# WHAT IS ASKED:
Return the lines of the material running from the line with "Viewport: 486px width, 653px height." to the line with "I will coord(531,140).", reproducing them exactly and including both of those lines.

# RECORDED INFORMATION:
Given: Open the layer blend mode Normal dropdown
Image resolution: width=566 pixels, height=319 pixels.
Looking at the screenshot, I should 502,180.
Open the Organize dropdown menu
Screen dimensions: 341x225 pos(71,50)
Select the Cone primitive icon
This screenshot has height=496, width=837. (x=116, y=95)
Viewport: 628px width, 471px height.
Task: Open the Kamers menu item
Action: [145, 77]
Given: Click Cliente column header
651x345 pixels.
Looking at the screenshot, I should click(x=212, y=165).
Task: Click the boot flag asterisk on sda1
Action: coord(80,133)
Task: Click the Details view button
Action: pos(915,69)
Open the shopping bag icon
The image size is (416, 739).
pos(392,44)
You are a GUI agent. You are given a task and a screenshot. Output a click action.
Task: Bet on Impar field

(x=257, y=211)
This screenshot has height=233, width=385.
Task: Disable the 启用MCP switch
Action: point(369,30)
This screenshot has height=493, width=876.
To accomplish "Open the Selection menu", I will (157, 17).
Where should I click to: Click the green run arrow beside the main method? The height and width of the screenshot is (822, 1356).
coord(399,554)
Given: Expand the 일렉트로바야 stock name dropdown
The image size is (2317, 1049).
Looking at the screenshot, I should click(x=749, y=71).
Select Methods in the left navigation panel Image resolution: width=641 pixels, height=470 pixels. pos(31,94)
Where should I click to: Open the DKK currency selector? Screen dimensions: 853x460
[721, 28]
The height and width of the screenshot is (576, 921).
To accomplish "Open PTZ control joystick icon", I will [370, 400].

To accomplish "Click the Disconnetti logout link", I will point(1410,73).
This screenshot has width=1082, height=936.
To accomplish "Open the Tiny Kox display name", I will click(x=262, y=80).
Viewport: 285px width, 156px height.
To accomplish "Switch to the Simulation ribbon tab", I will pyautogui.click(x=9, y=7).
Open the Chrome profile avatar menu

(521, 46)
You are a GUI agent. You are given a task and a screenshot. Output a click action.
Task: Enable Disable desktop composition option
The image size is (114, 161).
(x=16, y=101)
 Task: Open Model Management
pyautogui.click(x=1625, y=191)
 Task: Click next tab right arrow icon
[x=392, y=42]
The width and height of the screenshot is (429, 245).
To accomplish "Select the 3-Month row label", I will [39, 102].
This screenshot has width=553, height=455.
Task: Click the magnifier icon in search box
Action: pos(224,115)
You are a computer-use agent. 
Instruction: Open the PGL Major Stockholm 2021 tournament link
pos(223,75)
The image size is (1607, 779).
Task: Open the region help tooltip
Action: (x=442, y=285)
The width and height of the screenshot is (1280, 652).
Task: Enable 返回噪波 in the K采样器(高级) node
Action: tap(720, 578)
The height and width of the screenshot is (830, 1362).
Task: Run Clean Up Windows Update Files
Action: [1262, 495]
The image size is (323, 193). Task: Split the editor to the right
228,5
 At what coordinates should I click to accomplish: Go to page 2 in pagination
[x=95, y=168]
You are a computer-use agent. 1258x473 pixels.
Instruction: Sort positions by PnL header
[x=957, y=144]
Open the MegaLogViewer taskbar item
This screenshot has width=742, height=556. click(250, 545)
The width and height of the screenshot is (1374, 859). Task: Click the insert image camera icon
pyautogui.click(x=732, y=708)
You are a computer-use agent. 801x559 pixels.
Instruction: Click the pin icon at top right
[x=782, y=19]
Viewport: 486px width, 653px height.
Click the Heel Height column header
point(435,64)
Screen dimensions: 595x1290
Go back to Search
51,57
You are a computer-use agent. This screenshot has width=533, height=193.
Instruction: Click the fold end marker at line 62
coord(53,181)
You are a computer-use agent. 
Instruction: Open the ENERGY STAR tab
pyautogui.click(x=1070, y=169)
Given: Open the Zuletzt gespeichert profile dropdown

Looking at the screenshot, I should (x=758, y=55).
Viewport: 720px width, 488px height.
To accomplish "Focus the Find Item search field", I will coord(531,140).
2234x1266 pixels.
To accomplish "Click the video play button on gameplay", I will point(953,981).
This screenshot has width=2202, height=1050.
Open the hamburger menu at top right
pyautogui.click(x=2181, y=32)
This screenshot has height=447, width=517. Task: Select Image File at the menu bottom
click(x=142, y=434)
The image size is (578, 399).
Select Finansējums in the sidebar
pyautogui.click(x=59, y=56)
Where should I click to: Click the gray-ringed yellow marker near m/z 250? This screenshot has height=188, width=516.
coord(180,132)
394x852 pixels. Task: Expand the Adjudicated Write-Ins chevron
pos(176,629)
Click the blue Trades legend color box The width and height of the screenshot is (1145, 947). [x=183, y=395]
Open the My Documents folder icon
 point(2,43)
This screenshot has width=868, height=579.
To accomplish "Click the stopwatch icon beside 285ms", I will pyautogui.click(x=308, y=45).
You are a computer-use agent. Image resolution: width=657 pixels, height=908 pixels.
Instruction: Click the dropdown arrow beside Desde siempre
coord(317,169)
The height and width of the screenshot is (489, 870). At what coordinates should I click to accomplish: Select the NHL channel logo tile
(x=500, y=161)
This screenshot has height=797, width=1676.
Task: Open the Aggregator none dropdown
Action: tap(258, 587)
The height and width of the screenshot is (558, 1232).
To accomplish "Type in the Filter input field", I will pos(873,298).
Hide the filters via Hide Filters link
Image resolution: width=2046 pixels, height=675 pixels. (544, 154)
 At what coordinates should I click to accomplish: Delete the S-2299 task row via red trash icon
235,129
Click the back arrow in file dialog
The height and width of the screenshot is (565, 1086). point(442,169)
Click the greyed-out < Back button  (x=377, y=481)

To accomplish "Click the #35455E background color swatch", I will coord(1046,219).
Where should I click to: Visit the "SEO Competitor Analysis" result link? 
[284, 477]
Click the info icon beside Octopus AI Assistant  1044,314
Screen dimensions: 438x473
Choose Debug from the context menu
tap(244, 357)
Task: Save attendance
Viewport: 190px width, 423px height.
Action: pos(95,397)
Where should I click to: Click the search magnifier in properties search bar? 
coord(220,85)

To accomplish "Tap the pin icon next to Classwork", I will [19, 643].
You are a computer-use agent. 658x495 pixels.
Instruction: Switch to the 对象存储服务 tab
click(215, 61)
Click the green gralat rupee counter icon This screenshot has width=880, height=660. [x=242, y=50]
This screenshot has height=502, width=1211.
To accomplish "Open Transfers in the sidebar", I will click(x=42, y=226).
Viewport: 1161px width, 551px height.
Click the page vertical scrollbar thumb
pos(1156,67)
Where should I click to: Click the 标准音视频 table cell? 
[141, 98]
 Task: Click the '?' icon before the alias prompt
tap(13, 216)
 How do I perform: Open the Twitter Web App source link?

# REPLY TO THE TASK:
Viewport: 486px width, 653px height.
Click the Heel Height column header
point(435,64)
Screen dimensions: 595x1290
Go back to Search
51,57
You are a computer-use agent. This screenshot has width=533, height=193.
Instruction: Click the fold end marker at line 62
coord(53,181)
You are a computer-use agent. 
Instruction: Open the ENERGY STAR tab
pyautogui.click(x=1070, y=169)
Given: Open the Zuletzt gespeichert profile dropdown

Looking at the screenshot, I should (x=758, y=55).
Viewport: 720px width, 488px height.
To accomplish "Focus the Find Item search field", I will coord(531,140).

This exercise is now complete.